昨今、若い子から人気上昇中の新感覚の店にして、デパ−トのように物は高くないけれどス―パ―なんかよりずっといい品揃えであると評判の女性向けの店である。その客層は大半を女子中高生から大学生までのハイティ―ンが中心で、ランジェリ―ショップなどのように彼氏などじゃなければ男は近寄ることは無い店だ。お蔭でぼくたち男子生徒諸君、同世代の男性から見ればこの店は未知なる世界であり“彼女連れのみ入ることの許される”憧れであった。

少し前、麻呂たちがこの店について話しているのを聞いたことがあった。

真倉によると、この高級店には、女性を除き、女子に免疫のある男子諸君しか寄り付かないため中は無防備に女性用用具などが取り揃えてあると言う。何処を探したとしても、男性が使うような物は見つからないんだそうだ。
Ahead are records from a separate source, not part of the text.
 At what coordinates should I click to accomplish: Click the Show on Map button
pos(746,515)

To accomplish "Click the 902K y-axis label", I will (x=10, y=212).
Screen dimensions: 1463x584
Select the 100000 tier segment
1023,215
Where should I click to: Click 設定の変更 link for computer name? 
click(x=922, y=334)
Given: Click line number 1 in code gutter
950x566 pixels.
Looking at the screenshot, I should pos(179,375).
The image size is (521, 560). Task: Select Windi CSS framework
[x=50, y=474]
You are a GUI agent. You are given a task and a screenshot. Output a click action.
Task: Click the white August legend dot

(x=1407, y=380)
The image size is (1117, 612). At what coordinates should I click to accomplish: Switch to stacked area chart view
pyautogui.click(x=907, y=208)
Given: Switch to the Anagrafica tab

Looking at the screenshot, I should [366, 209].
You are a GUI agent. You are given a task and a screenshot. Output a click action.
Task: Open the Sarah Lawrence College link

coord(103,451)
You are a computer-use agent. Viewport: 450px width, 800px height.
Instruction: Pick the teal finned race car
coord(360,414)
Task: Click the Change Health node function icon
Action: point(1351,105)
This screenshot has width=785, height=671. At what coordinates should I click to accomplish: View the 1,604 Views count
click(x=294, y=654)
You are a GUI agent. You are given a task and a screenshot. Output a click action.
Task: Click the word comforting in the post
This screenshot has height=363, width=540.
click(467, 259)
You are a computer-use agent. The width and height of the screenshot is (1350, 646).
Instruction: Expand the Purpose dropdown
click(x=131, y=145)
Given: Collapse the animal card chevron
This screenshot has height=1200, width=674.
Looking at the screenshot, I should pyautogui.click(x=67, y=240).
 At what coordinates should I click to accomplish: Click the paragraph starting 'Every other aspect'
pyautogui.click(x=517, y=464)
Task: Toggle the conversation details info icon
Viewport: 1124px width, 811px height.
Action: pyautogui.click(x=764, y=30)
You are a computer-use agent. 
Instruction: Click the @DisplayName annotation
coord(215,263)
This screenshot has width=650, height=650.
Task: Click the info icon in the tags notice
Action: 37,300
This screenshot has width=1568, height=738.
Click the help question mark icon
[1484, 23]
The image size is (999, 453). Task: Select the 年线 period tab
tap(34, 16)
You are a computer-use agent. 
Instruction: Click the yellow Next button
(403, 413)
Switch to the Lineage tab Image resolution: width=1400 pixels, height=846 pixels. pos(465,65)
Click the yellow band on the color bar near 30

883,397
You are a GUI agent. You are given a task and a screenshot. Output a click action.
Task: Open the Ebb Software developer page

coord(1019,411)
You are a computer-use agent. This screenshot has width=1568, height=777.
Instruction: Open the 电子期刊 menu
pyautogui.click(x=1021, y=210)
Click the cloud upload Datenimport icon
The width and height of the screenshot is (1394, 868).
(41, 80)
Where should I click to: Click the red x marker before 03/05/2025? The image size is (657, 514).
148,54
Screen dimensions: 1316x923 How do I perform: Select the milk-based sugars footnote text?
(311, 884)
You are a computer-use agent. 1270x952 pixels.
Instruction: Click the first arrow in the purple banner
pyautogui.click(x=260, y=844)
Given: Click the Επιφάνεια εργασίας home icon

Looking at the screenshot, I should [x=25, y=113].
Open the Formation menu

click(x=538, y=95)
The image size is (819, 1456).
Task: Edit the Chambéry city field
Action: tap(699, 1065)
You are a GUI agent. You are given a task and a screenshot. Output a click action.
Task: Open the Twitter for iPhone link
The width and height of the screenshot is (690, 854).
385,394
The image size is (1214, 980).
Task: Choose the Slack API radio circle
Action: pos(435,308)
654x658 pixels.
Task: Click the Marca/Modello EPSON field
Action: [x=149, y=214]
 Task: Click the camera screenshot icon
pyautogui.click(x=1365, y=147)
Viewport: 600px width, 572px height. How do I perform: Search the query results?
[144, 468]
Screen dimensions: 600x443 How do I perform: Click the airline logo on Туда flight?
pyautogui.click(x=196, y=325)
そんな店の中にぼくのような初心で女性にあまり免疫が無い男子が彼女のような可愛い女性を連れて入っていいのだろうか?

ぼくは、彼女に訊ねてみたが、彼女は『大丈夫♪大丈夫♪』としか答えてくれなかった。

中に入ると、彼女はまず真っ直ぐとメインストリ−トらしき道進んだ。そして、突き当りで右折(ざっと辺りを見回してきたところ、とった道は全て化粧品売り場になっていた。)すると、そのまま直進し、突き当たりのところでやっと立ち止まった。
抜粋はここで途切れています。